START Data section

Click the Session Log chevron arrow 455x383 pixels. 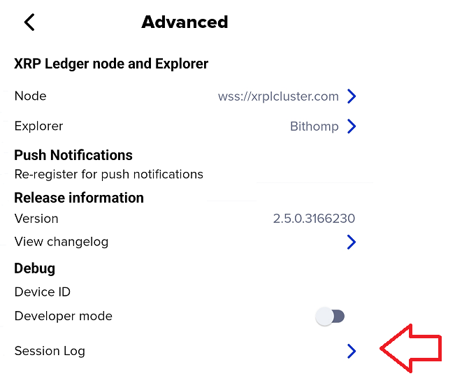352,351
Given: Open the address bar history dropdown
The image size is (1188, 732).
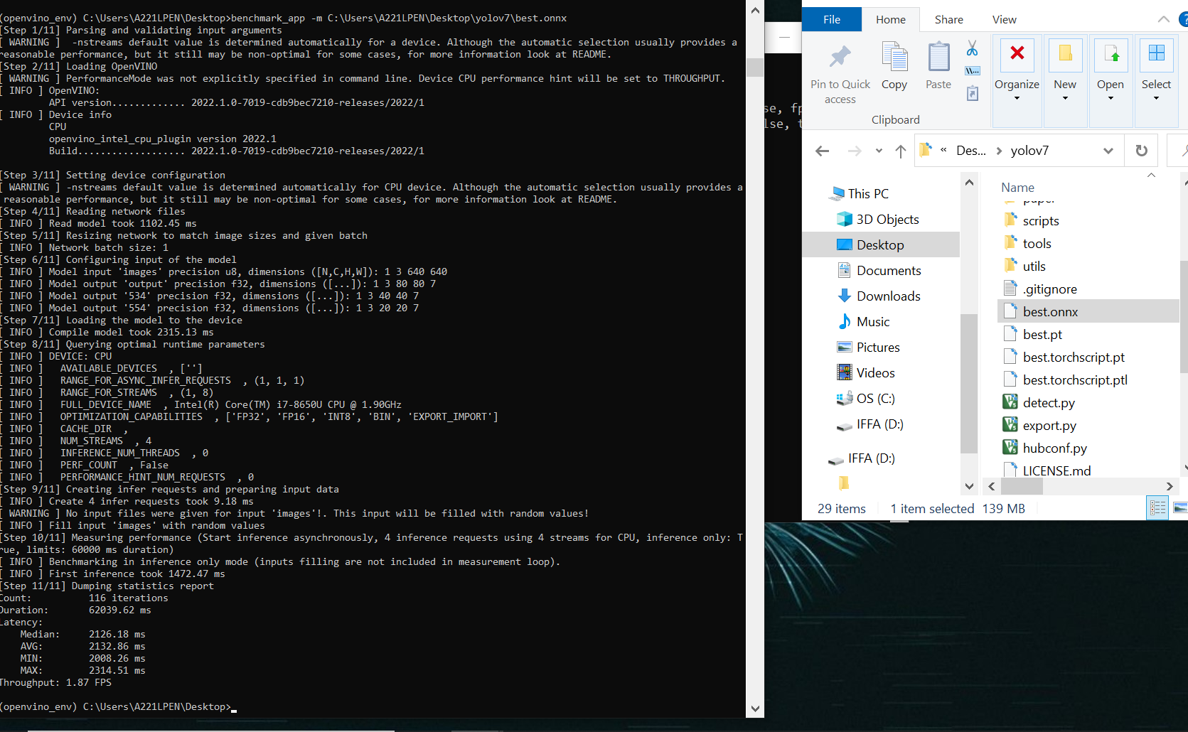Looking at the screenshot, I should [1108, 151].
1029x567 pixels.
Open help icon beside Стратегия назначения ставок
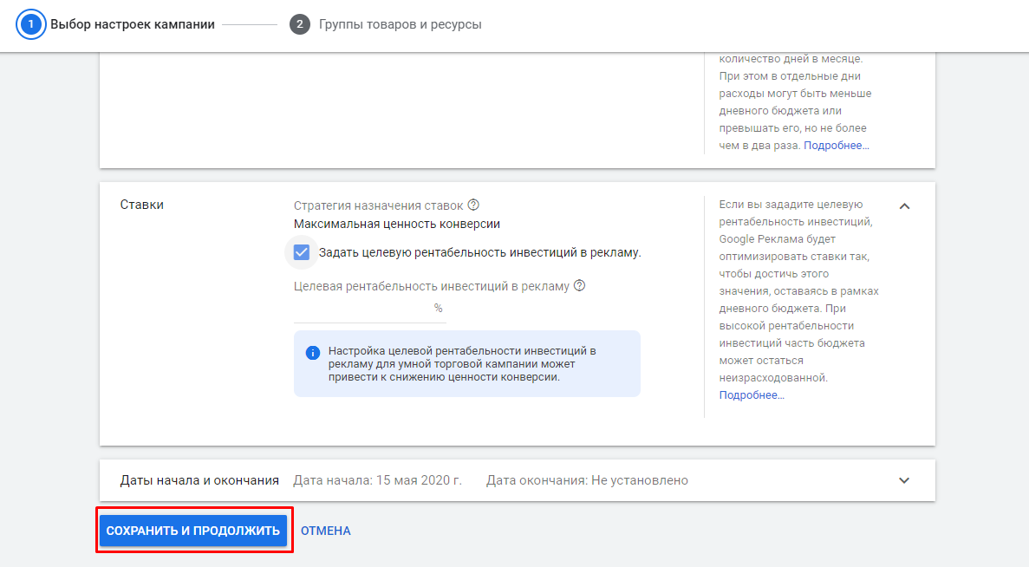pos(473,205)
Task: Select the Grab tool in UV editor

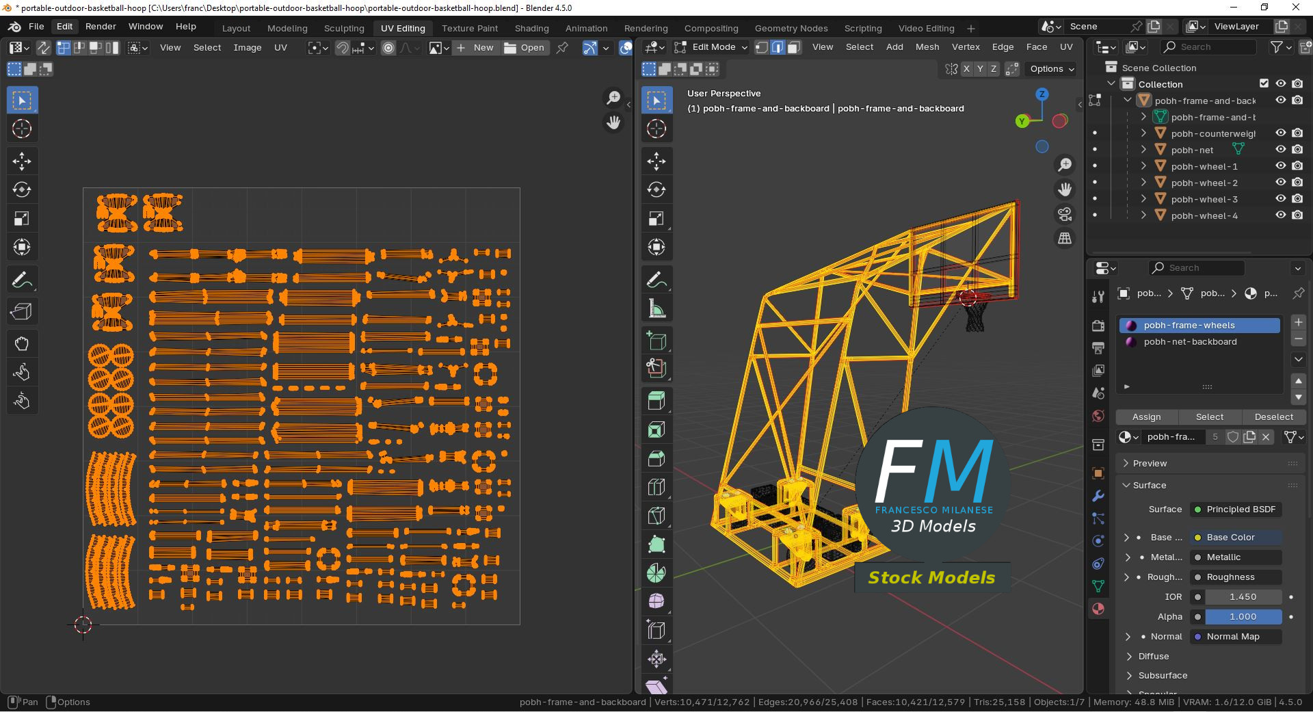Action: [22, 343]
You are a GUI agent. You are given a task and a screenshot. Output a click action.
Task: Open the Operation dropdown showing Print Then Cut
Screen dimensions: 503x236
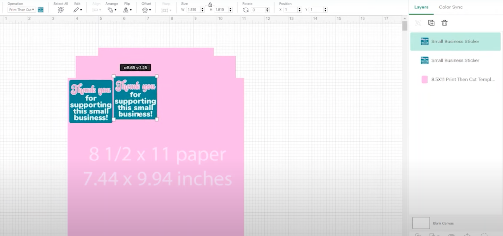click(21, 9)
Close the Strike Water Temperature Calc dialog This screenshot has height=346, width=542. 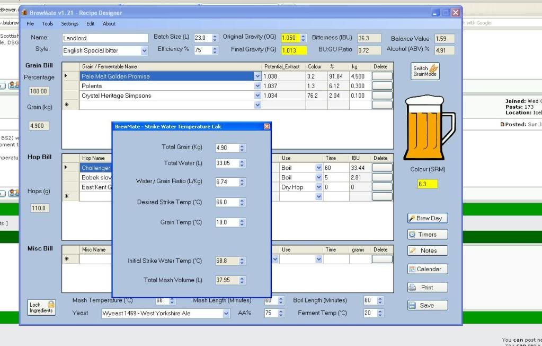point(266,126)
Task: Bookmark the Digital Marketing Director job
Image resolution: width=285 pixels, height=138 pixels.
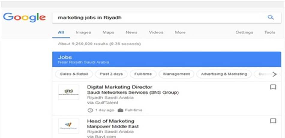Action: pos(273,87)
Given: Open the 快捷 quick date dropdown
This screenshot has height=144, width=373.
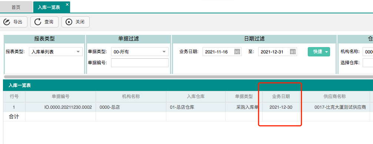Looking at the screenshot, I should [319, 52].

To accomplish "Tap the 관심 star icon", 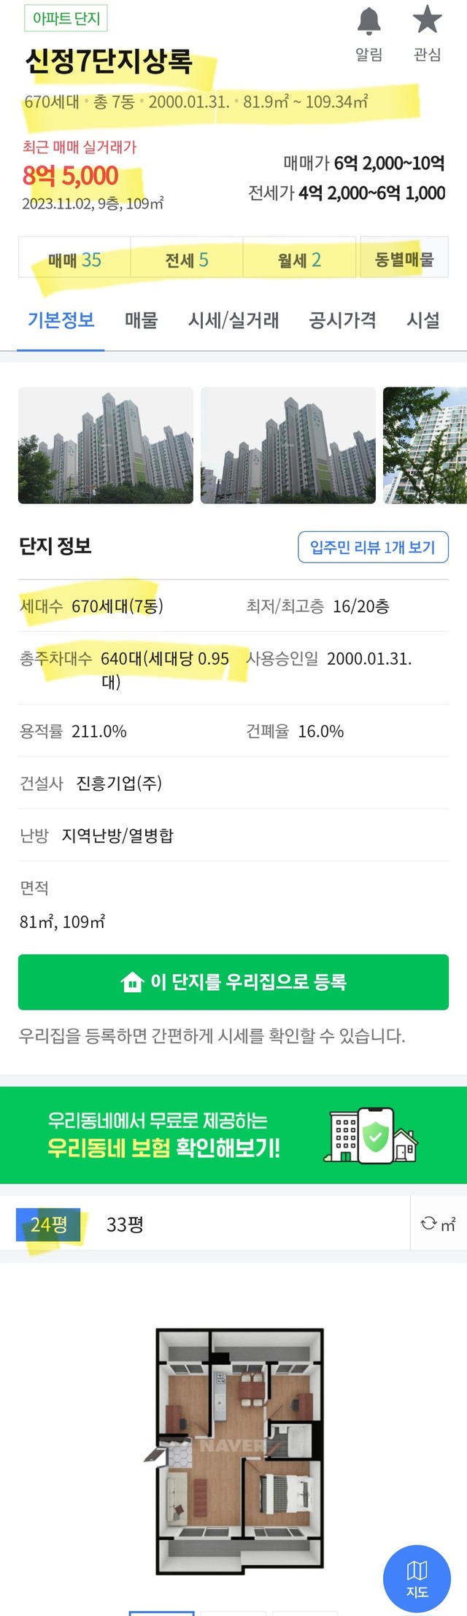I will point(428,20).
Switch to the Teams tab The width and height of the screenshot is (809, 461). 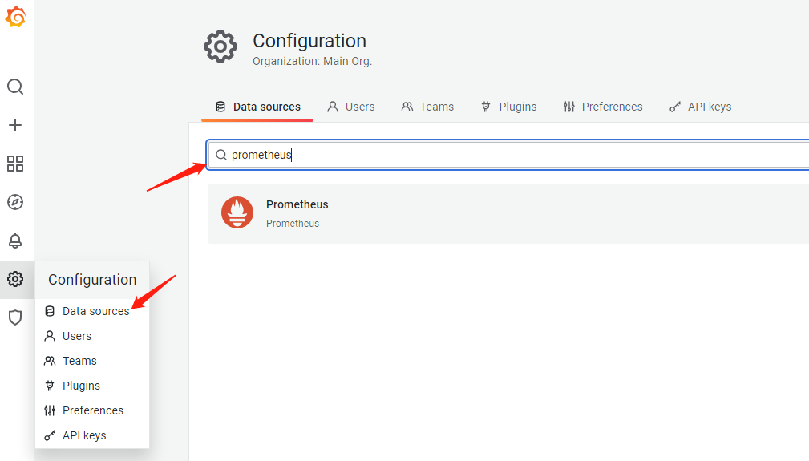pos(427,107)
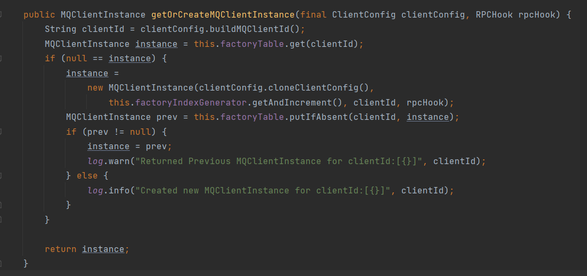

END Data section

Could you state the number of lines above in which the word "dropdown" appears? Give that number by itself.

## Exercise result:
3